* TASK DETAILS
In the War card game simulation text below, what condition ends the game?

* SOURCE EXTRACT
Ignoring ties, here is a simulation of the War game.  It starts with a deck of 52 'cards' numbered 2 .. 14 (2..10,J,Q,K,A) in four suits.  The deck is shuffled and two hands are dealt.  Each hand is placed into a queue.  One 'card' is removed from each queue and a comparison is made.  The winning player adds both cards to his queue.  The game continues until one queue is empty when one player will be declared the winner.  The code below can be modified to cope with ties.

* INFORMATION PROVIDED
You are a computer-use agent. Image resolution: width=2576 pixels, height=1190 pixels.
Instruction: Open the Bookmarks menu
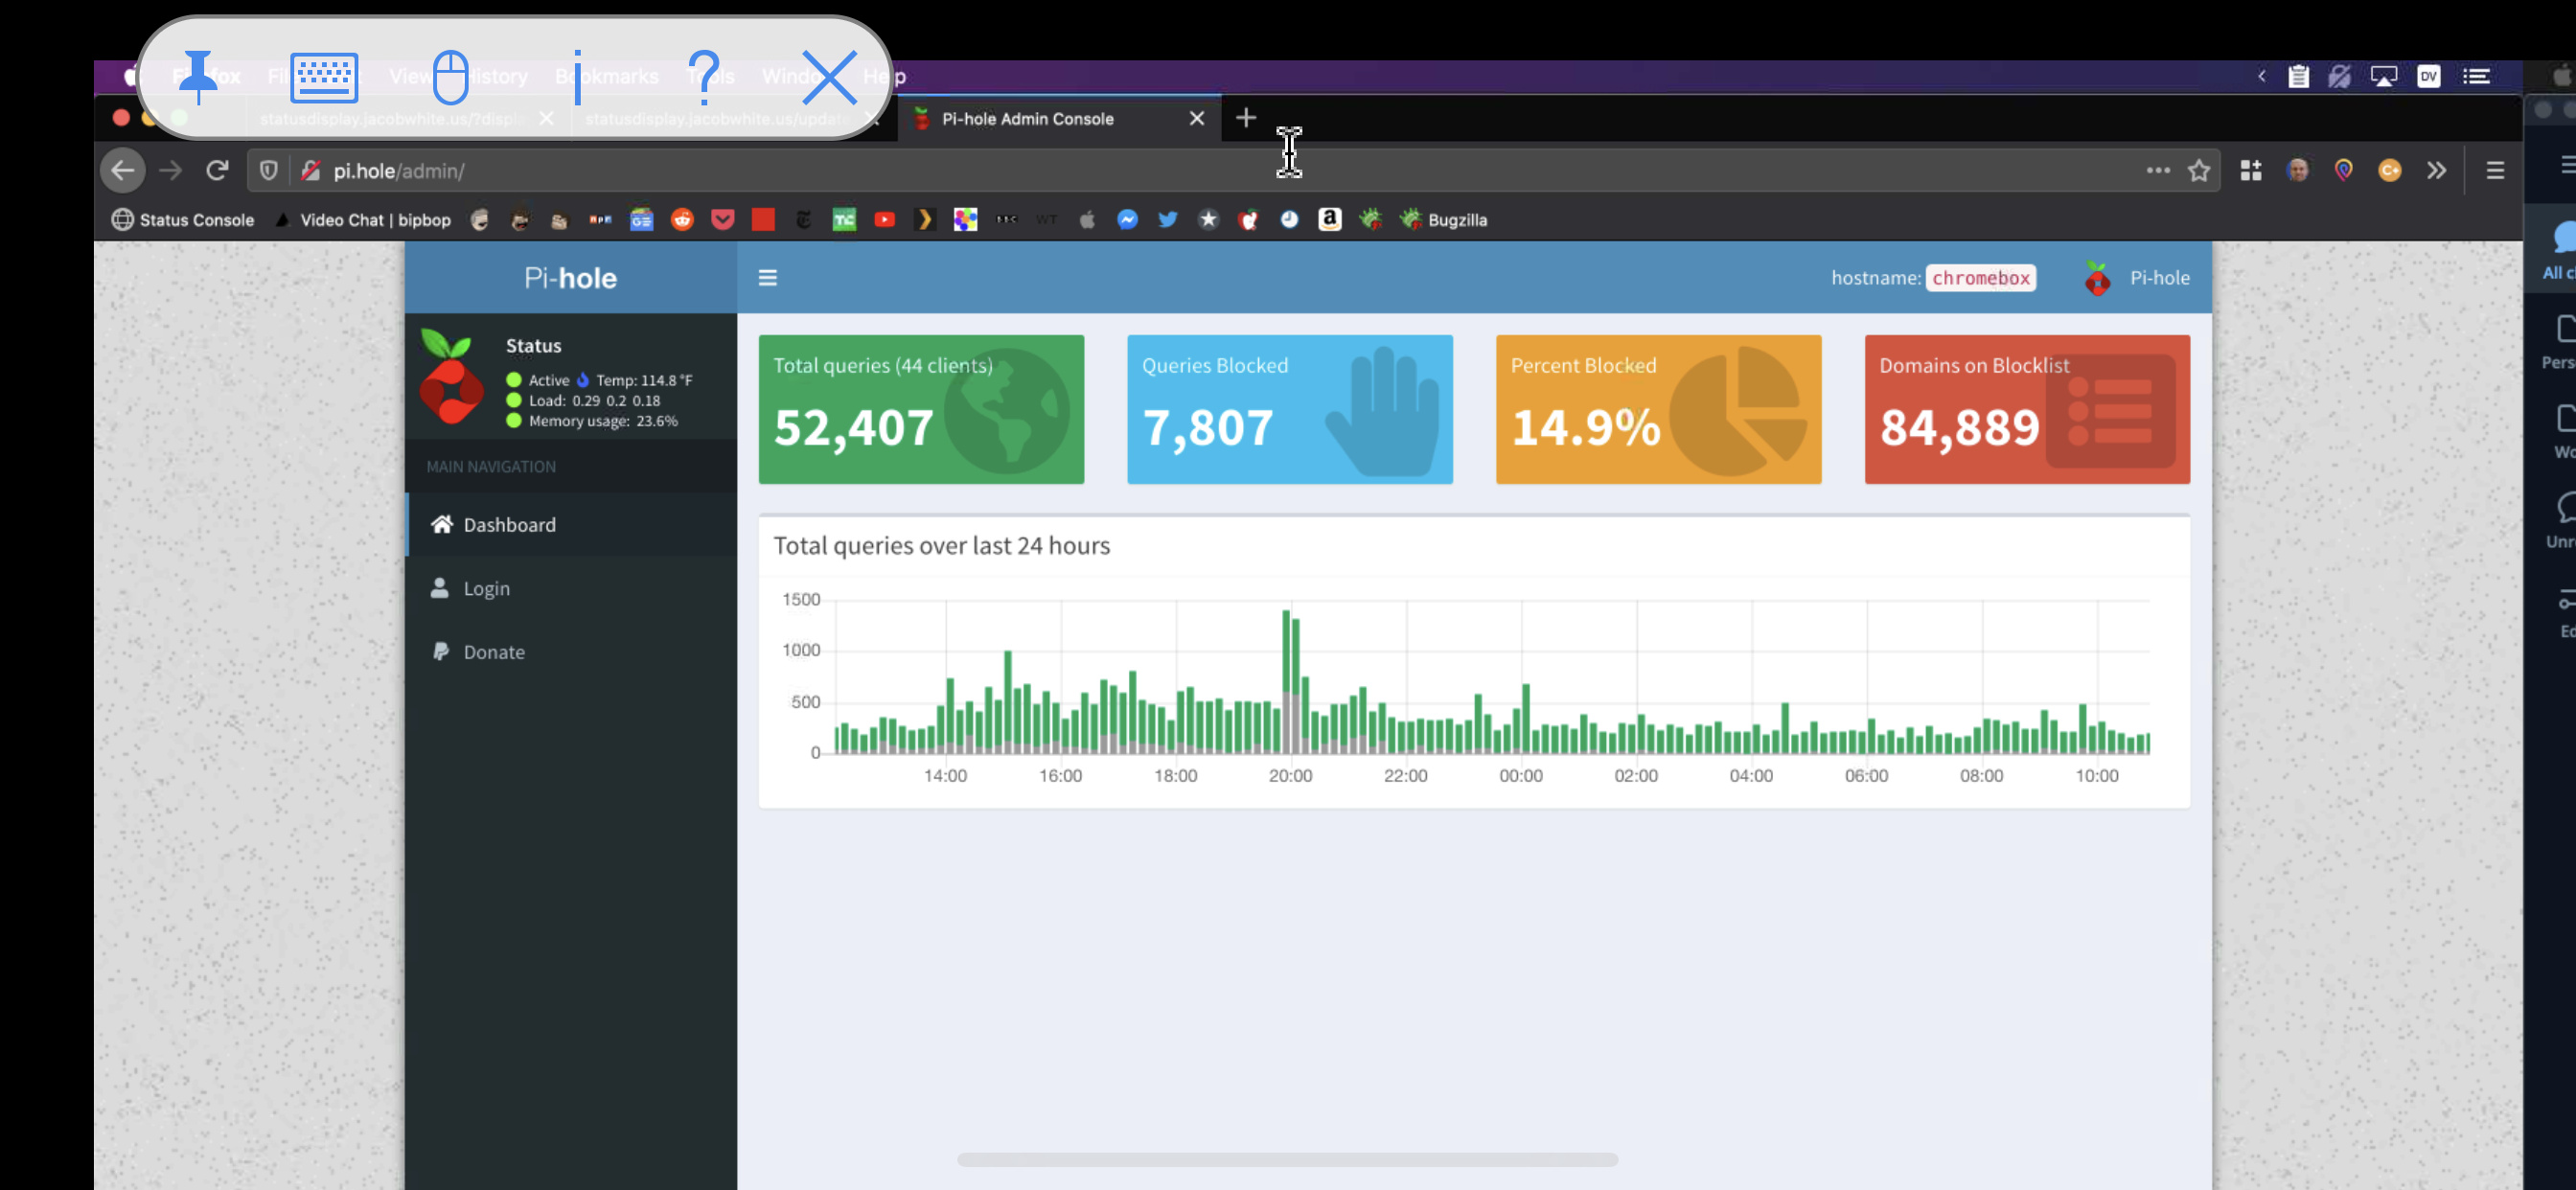point(606,76)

* TASK SOLUTION
The game ends when one player's queue is empty.